December 6, 2013

Metaphoric Exercise: Karma

Sometimes when I'm bored at work, I engage myself in stupid writing exercises... I know, I'm a nerd... Since I haven't had a lot of time to write a blog entry this week, I decided to share one of my latest exercises. Sometimes I like to take an abstract concept and a random object and do my best to link them through metaphor. Usually it is something I am looking at out a window or something sitting on my desk. It's a good way to keep my writing muscles flexed on weeks when I do less writing than I would like.

KARMA

Karma is a dog, bitten by fleas and hysterical because of it. It lashes out at the hand that hits it, as often as the hand that feeds it. It’s matted brown and white hair is caked with the tears of the unjust and the blood of the righteous. Sometimes we put it on a leash and call it domesticated, but much like a wolf in a dog park, we can never truly trust it. It will never truly belong to anyone nor can anyone call it master. It’s eyes glow in the darkness or the light, never sleeping, always stalking. It watches you as you wander blissfully down the street, all the while ignoring the old man begging for money on the corner. You may look the other way, but the flea-bitten bitch never will.

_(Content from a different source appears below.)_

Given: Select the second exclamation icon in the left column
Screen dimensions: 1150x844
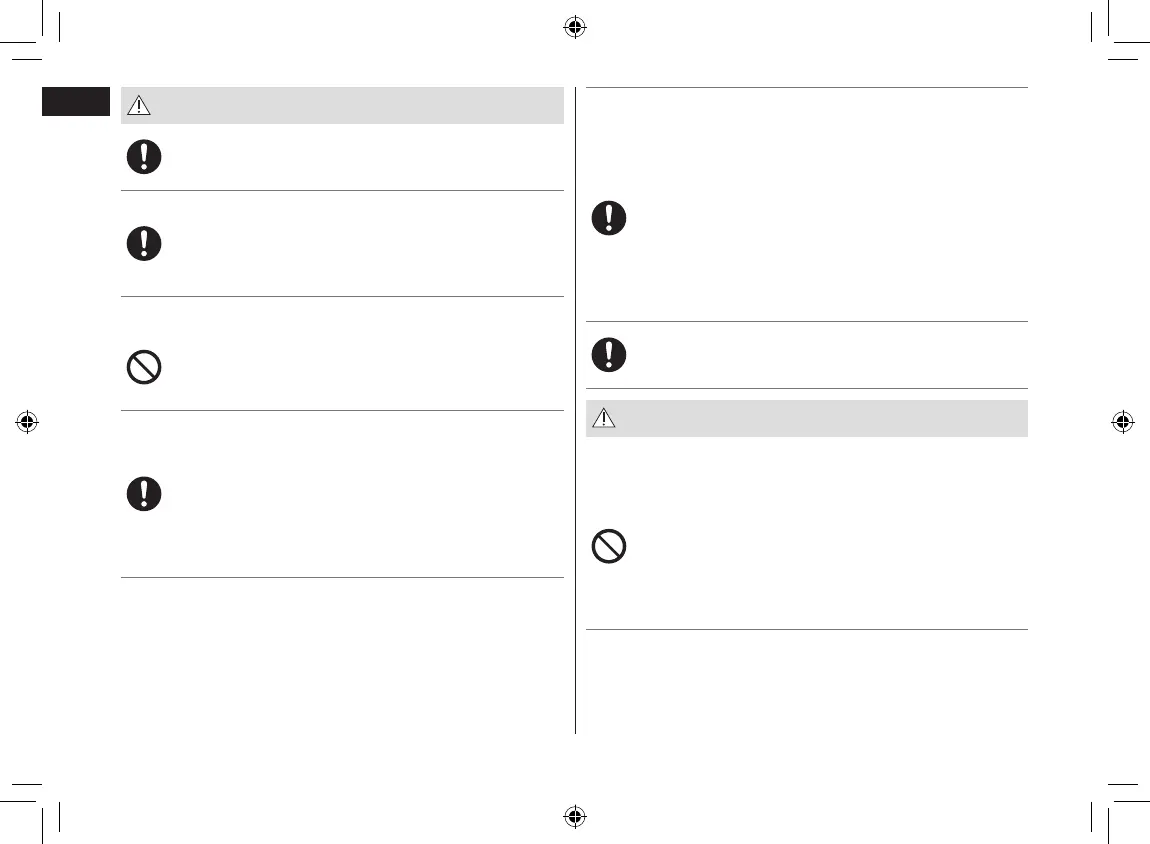Looking at the screenshot, I should point(144,244).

Karma is the color black. It sucks in all the light around it, giving nothing back in return, except misery and despair. No light escapes it, it is the absence of one thing, yet it is the presence of something else. Drop a little of it into any color and it will darken even the lightest, turning white to gray, pink to maroon, and a noontime sky to the darkest moonless midnight. It is not inherently evil. Instead, it is a tool, like a hammer, or a force of nature like the unforgiving justice of pollution. It takes and it gives in equal measure. It corrupts and highlights. It is balance. The text upon a page would not be visible if their black ink was not illuminated against the untouched snow of the paper. Karma is black. It is friend and foe, the absence of color, and the meshing of all colors. It is the atmosphere of nightmares and the canvas for the starry artistry of the universe.

Karma is coffee. It burns the tongues of the unwary. it is a thick steaming dark liquid caffeine capable of giving you a shot in the arm of validation or a wet burning lap of justice. Found on almost any street corner, any supermarket, or in any house, big or small, rich or poor, British or American, its tastes vary, but it remains coffee nonetheless. Its flavors are as plentiful as the stars in the sky and the peoples of the Earth. Most prefer it hot, with a quick validation, and that is how it is best recognized. Yet, others prefer it cold, believing that is the way it is best served.

Karma is my fingers upon the keyboard, fat and awkward muddling their way through, corrupting my words, changing my intentions, enhancing my messages. The mistakes are obvious and glaring, but when working properly, the finesse goes unnoticed. Success is seamless, the words upon the page appearing as if they had always belonged there, like pillars of stone upon a mountain.There is no question as to how those words were created. We assume they had always been there and always will. When Karma works it's undetectable, like oxygen. Only when we stub our toe is the invisible force made real and powerful and terrible. Only do I notice the fatness of my fingers when I mkae the misatkes that so fsutrate me.

Karma is Idaho. It sits in the middle of everything untouched by the oceans of civilization, yet somehow dependent upon it for their potato crop of justice.

Karma is like Google, it is a big unfathomable concept, that knows way too much about me. It is intrusive as it is reliable. It judges my actions and directs me to addresses it believes I should go. It is innovative, creative, and a gigantic convienent-loving, cuddly, big brother. Whether we know it or not, it controls the world, no matter how much we want to deny it. It has it darker aspects and technical difficulties, but much of that remains hidden to me. I must blindly trust in it's power, whether used fairly or not. I fear its power, yet I need it nonetheless.